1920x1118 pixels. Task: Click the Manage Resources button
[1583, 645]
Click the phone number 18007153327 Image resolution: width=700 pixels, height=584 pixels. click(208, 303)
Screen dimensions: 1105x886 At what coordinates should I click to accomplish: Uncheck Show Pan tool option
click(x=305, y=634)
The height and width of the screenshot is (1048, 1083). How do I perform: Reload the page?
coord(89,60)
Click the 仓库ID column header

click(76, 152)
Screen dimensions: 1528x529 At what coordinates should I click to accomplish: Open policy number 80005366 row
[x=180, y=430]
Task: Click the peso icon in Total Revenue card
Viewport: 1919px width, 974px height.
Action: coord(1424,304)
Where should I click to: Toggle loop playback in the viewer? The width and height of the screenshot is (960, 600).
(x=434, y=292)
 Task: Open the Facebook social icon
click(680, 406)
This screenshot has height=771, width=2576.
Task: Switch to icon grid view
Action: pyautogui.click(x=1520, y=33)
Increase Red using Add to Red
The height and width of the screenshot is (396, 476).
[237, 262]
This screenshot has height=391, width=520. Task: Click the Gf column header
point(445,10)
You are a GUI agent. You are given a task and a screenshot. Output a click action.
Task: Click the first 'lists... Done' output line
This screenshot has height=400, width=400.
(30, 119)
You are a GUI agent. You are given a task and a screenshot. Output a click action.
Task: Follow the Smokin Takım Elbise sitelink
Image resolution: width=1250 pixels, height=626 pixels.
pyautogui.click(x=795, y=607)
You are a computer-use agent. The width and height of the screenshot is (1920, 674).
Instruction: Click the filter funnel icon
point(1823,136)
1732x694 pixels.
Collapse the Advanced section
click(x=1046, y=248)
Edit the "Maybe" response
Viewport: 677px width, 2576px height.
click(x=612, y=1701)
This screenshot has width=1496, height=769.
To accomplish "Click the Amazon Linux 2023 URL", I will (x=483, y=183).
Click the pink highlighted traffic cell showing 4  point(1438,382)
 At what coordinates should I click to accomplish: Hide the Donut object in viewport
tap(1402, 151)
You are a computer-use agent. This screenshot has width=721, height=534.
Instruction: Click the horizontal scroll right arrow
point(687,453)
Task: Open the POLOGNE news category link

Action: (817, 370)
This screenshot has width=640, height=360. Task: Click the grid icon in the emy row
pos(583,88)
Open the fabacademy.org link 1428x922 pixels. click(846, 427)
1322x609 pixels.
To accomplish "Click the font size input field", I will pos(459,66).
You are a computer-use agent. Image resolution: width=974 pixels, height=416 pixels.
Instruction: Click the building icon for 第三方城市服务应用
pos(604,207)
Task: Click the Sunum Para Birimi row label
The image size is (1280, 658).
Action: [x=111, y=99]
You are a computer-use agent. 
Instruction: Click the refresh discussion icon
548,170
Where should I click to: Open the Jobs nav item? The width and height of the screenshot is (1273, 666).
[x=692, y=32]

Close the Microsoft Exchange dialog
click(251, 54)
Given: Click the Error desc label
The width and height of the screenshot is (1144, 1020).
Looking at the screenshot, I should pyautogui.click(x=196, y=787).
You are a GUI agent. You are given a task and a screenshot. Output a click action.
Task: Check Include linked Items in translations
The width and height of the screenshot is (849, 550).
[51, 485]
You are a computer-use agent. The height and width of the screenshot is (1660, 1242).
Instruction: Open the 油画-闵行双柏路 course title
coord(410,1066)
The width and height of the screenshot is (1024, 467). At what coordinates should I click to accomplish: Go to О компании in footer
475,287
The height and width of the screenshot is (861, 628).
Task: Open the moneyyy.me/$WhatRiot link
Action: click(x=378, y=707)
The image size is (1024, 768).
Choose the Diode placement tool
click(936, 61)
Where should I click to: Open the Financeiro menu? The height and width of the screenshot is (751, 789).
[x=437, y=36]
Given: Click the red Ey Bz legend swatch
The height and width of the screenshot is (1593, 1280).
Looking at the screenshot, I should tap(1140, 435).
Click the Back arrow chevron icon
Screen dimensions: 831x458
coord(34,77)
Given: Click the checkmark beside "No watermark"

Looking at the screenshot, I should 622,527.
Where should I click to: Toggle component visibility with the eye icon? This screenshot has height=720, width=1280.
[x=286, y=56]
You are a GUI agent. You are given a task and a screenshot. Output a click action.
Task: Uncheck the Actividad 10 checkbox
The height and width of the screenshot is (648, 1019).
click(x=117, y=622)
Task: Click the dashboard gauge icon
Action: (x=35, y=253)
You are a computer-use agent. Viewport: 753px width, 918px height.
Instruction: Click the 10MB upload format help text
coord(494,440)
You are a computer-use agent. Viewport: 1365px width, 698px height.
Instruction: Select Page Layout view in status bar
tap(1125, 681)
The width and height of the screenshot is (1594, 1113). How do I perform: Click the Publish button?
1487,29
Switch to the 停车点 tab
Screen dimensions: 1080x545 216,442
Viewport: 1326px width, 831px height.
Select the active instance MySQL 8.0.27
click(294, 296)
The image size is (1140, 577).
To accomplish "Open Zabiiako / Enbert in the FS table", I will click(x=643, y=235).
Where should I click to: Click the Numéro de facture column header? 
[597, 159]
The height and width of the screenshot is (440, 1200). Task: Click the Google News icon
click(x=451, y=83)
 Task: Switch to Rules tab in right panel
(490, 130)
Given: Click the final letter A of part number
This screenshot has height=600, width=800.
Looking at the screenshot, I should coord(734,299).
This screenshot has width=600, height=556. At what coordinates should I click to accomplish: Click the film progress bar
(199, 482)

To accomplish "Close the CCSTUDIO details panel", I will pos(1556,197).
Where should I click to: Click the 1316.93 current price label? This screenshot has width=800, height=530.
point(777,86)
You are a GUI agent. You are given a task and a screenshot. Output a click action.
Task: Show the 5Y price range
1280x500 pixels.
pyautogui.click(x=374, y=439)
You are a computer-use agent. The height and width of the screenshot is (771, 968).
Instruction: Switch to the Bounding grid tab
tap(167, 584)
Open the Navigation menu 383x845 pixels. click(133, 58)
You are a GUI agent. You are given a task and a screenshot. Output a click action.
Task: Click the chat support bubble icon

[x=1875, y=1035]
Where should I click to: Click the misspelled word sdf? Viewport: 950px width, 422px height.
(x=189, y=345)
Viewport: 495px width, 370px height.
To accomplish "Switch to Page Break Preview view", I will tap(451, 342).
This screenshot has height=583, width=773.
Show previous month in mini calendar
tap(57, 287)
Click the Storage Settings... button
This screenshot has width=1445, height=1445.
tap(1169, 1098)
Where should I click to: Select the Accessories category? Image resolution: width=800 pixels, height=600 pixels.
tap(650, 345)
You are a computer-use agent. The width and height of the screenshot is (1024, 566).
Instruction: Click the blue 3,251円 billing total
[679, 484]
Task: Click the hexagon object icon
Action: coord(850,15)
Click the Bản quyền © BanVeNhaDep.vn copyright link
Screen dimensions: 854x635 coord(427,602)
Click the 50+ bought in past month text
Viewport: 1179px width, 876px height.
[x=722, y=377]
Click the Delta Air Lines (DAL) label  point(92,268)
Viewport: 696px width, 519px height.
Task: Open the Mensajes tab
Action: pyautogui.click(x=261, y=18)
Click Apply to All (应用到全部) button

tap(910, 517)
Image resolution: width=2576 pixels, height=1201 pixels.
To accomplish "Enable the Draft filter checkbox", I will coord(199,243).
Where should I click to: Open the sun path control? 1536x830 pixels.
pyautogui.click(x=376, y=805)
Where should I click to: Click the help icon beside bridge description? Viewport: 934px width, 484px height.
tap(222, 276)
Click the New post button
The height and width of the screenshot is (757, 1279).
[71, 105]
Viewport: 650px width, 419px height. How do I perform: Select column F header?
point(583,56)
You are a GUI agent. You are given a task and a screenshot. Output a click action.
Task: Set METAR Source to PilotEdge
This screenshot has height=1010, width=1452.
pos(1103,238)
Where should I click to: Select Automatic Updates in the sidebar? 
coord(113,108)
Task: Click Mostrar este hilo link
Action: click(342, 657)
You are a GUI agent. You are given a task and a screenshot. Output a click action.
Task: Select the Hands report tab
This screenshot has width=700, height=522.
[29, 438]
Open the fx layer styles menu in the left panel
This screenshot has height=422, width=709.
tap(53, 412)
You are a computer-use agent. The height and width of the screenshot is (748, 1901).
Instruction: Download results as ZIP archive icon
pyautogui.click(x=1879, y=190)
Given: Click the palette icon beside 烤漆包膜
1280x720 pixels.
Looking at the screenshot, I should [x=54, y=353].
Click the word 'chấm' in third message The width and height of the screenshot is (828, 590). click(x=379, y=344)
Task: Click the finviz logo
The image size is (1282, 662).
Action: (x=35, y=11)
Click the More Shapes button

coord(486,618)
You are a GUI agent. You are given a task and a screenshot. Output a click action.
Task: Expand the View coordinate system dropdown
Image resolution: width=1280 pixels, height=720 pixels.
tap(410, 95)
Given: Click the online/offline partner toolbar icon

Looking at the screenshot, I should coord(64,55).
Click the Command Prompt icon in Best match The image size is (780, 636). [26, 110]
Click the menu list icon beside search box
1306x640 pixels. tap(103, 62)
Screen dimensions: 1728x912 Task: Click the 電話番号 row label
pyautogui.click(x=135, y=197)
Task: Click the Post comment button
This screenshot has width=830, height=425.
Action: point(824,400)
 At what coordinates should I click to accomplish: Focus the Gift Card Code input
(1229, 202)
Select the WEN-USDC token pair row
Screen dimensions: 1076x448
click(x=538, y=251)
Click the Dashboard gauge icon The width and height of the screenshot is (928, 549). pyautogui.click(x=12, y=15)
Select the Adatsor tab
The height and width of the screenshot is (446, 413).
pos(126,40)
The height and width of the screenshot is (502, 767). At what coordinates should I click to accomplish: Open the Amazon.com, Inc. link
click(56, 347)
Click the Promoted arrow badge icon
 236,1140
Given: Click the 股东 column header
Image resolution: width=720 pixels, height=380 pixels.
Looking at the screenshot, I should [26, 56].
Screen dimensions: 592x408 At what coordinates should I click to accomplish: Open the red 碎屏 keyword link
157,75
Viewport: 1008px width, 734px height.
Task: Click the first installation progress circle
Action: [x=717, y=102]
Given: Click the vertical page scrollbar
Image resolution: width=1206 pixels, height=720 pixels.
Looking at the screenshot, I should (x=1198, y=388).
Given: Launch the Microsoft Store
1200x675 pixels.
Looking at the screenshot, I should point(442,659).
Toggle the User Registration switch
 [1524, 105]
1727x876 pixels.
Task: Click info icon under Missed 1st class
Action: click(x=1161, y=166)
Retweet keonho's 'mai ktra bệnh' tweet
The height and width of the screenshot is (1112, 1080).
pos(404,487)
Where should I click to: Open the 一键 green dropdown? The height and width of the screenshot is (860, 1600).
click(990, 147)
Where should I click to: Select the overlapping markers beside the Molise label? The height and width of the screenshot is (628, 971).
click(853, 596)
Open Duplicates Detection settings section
————————
== How to complete this task ==
In the listing above, the line with "The height and width of the screenshot is (1112, 1080)." starts the part to copy. Copy it through the last line exactly, with nothing else.

== Solution to this task ==
The height and width of the screenshot is (1112, 1080).
pos(404,487)
Where should I click to: Open the 一键 green dropdown? The height and width of the screenshot is (860, 1600).
click(990, 147)
Where should I click to: Select the overlapping markers beside the Molise label? The height and width of the screenshot is (628, 971).
click(853, 596)
Open Duplicates Detection settings section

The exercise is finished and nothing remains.